Tuesday, September 30, 2008

Mother may I accounting...A solution

Saving private Ryan's $700 Billion - and yours too...
So going back to discretionary accounting from mark-to-market is like going back to the stone age. Well, guess what? I don't agree. Wilma!! Wilma!!! (Joke)

Suppose you do it in a very public, very temporary, very limited way and make it clear why you do it and under what conditions you will go back to it?

Call this MOTHER MAY I ACCOUNTING

William Donaldson Former head of the SEC said in a Bloomberg interview that there is no CDO market, so how do you mark to it? Let's start there.

Opponents of dropping mark-to-market do not want banks to have discretion in marking paper but they want them to mark to a market that does not exist. The market they have tethered banks to is so thin with bid-offer spreads so wide that the parameters for value are elusive. So which fantasy is worse: the one foisted on banks that is bankrupting them, or the one the banks guess at looking to the future-with regulators looking over their shoulder? Chairman Bernanke admits that this mark-to-market rule results in the pricing of securities at fire-sale prices. That in turn dumps losses on banks and that sends them closer to the brink of bankruptcy. Why stick to THAT??

What is so bad about allowing relief from this so clearly failed system linked to a failed market?

Here is how to try to change it:

(1) First the proper authorities need to declare the CDO market as dysfunctional and offer accounting relief.
(2) Firms wishing such relief may petition for it.
(3) The authorities will make it clear exactly WHICH markets are dysfunctional and for those the special discretionary accounting valuation will be allowed UNTIL SUCH TIME AS THE AUTHORITY DEEMS THE MARKET TO BE WELL-FUNCTIONING AGAIN.
  • With that the market for accounting exception is well defined. Participating firms are identified. Conditions for reinstatement of the mark-to-market rule are at the same time established, making it clear that this is a temporary fix.
  • Doing this I argue would make it MORE likely that in time firms will come to see the true value in CDOs and in other mortgage products (and mortgage -related products) and real markets will develop. If banks see that other banks see long term value in this paper and if asset sales don't simply drive prices lower due to mark to market rules this approach could help to revive a real CDO market...in time.
  • The tact could be very intrusive or looser, as desired. If government were so afraid of fraud, participating firms could be required to petition for the issues they want to re-mark so a record of the security ,its current mark, its last known market value and the intended new mark would go to a clearing house. This information could be kept and analyzed in a central clearing house to compare the treatment suggested by various banks (for identical cusips) to try to keep it consistent. Authorities would have override: Mother may I? NO you may not. In this way a different set of off market valuations could be developed. Models could be used applying cash flow analysis etc to double check pricing.
  • Clearly the authorities would provide more supervision. But what I am suggesting is that it is possible.
  • I am also suggesting this can be done by having banks volunteer
  • And I am suggesting it can be DONE WITHOUT SPENDING $700 BILLION IN TAXPAYER MONEY- just some careful planning and oversight sweat of the brow. It might even create some jobs for people losing their jobs in the CDO business.
(4) Participation may still have its costs. Some of the strictures involved in the bail out bill as to CEO parachutes and even allowing for some capital participation by the government could be carried over. The plan would be optional so institutions could opt in or out.

Pandora's box stays SHUT!
All in all I think this can be made very workable and kept as loose or as tight as the authorities would want. The idea that this is opening Pandora's box is an idea for the small minded

What are you willing to try to save $700 billion?

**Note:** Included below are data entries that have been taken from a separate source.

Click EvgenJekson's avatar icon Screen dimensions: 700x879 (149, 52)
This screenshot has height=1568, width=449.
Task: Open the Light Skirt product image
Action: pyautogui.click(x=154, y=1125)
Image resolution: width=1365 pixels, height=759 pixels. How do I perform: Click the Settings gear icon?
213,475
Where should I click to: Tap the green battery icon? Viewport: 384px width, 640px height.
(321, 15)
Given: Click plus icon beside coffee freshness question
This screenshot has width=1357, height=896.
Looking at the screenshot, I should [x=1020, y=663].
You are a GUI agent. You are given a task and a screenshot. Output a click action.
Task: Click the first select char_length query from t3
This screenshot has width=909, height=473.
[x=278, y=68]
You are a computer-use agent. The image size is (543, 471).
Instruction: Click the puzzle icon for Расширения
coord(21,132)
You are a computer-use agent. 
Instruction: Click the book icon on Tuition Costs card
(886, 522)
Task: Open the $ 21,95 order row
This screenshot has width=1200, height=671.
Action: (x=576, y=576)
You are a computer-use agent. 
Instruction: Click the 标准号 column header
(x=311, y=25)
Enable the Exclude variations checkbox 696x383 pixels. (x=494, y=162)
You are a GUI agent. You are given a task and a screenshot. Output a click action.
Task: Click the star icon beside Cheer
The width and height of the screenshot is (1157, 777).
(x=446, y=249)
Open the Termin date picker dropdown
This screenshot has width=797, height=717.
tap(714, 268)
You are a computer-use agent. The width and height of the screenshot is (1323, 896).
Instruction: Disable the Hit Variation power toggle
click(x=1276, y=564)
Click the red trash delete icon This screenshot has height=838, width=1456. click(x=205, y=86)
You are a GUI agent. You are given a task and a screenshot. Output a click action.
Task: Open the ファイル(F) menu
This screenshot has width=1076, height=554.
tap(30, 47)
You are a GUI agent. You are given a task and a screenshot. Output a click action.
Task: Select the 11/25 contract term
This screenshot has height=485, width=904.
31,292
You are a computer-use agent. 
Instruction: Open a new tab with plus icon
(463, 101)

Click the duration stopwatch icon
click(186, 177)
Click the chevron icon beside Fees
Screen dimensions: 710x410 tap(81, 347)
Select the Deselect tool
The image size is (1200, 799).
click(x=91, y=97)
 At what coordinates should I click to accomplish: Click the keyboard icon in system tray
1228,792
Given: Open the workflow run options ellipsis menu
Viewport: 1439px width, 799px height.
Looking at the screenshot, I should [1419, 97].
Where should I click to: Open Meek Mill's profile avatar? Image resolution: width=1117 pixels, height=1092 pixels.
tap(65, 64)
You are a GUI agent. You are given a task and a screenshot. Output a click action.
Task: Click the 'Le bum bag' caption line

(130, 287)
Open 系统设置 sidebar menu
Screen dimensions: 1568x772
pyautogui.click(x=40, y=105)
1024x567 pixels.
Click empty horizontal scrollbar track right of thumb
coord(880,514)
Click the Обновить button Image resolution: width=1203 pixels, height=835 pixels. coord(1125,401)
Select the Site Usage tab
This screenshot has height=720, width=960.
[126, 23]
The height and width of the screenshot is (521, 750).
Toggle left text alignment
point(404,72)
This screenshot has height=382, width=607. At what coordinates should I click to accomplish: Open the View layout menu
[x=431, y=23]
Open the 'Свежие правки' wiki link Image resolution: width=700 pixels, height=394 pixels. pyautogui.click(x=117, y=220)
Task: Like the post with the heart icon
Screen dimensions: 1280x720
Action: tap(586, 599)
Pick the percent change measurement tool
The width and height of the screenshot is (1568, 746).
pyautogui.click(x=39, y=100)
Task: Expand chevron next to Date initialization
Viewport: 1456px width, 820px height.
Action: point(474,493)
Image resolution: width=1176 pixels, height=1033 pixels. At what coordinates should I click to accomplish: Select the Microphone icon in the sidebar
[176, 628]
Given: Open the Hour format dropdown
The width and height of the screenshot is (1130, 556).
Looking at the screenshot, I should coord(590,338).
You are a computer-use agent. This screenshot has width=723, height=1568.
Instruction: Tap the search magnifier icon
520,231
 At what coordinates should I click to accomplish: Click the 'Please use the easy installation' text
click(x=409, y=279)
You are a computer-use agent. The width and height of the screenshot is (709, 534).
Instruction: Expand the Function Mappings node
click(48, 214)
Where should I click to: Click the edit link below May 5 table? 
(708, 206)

A saving of so much could allow us to apply some the $700bln we were about to 'spend' to offer help to homeowners. So far homeowners have gotten the lion's share of the rhetoric but none of the relief! I'd suggest giving banks a 50% tax credit for the amount that they reduce mortgage amounts where mortgage value exceeds house appraisal value. In that way banks could get cushions for their write-offs and use their own market acumen as to where homeowners have a chance of surviving if their debt load is lifted and terms reset.